The developer of Adblock Plus has cried foul over new features in Apple’s next update for its mobile operating system that could come equipped with ad-blocking built-in.
The update for iOS 9 used on the iPhone and iPad and the Safari web browser was announced at Apple’s developer conference on Monday.
It will bring with it a collection of new features aimed at speeding up the iPhone and Mac’s operating systems and extend battery life. One of those features appears to be the ability to natively block web content, including ads.
The features built into Safari and iOS 9 were discovered as part of the developer preview builds of OS X El Capitan and iOS 9 released this week. But according to Adblock Plus, the new feature could render the extension redundant.
“So far very little is known about content blocking extensions, available in Safari 9 and iOS 9,” said Adblock Plus head of operations Ben Williams from developer Eyeo. “We look nervously at how powerful their block lists will be.”

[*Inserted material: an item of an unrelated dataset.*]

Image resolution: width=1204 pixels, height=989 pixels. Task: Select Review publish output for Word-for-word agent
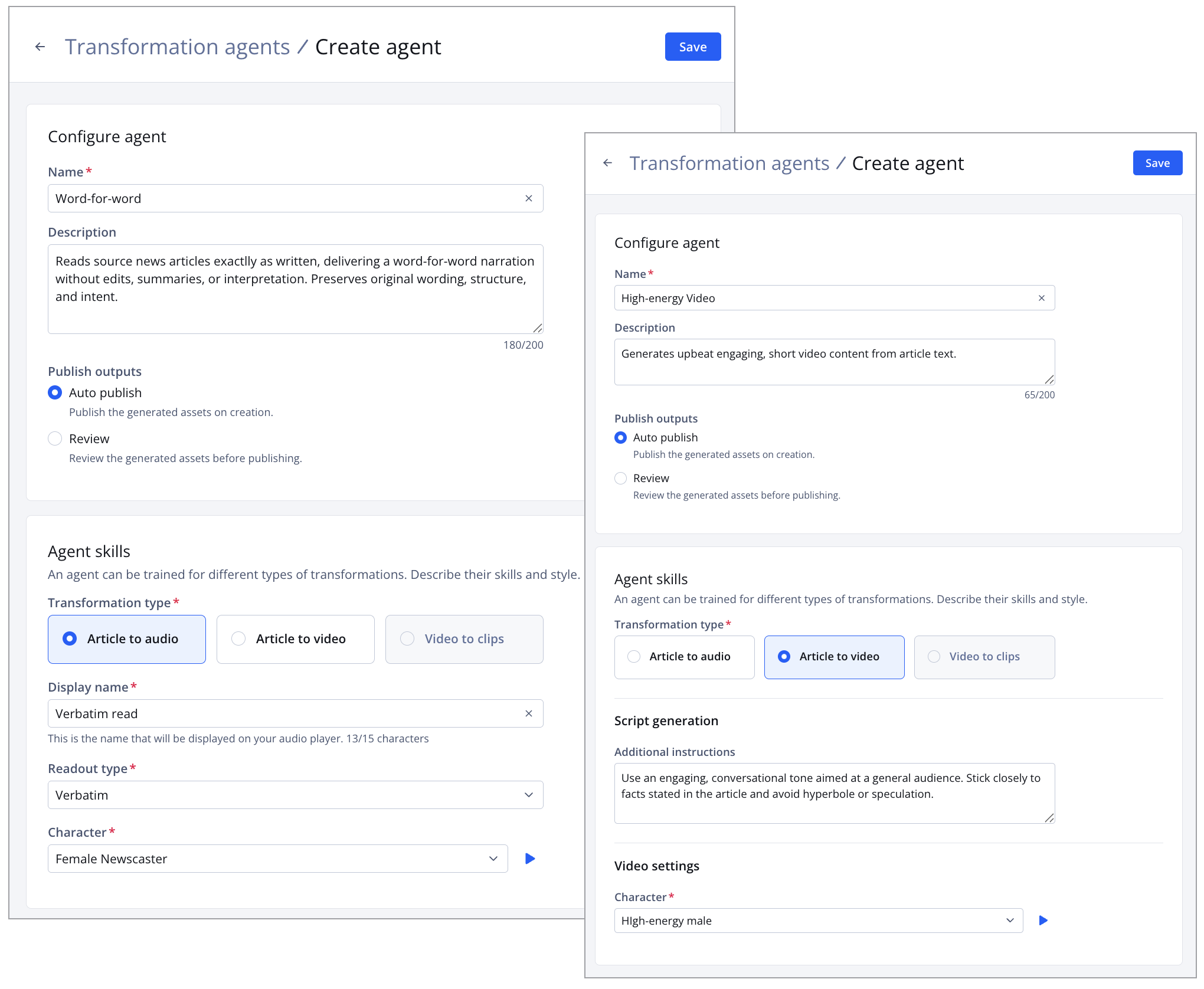coord(55,438)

A built-in ability to block unwanted content, including ads, seems like a good thing for users. It is less appealling for Adblock Plus – a business built on blocking some ads but allowing others through from sites that pay for the privilege of being on its “whitelist”.
‘End of adblocking on Safari’
Adblock Plus recently released a browser for Android dedicated to blocking ads, and intends to release an iPhone version, which would be rendered useless should Apple provide an ad-blocking system baked into iOS 9 and mobile Safari.
“The best case is that the new application programming interface will help us to improve the performance and adblocking experience on Safari, and paves the way for an iOS adblocker. If [Apple’s] block list format turns out to be useless, however, that could mean the end of adblocking on Safari,” said Williams.
Apple has not said whether its content blocking system will be used for preventing adverts within browsers. The company runs an advertising service called iAds within applications that run on iPhones and iPads and is unlikely to adopt a system that could damage its own revenue stream.
For publishers the ability to block adverts on mobile devices threatens a captive market for supporting their content through advertising. While the blocking of ads is common on the desktop, it is not on mobile browsers meaning that users viewing websites, including the Guardian, are guaranteed to be served any adverts that are planned by the publisher.
Ad blocking threatens the chosen revenue model for the majority of web publishers. German broadcasters RTL and ProSiebenSat1 recently lost court action against Eyeo over Adblock Plus.
The court ruled that Adblock Plus’s estimated 50m users did not put it in a dominant position of the market and therefore it was in breach of anti-competitive laws.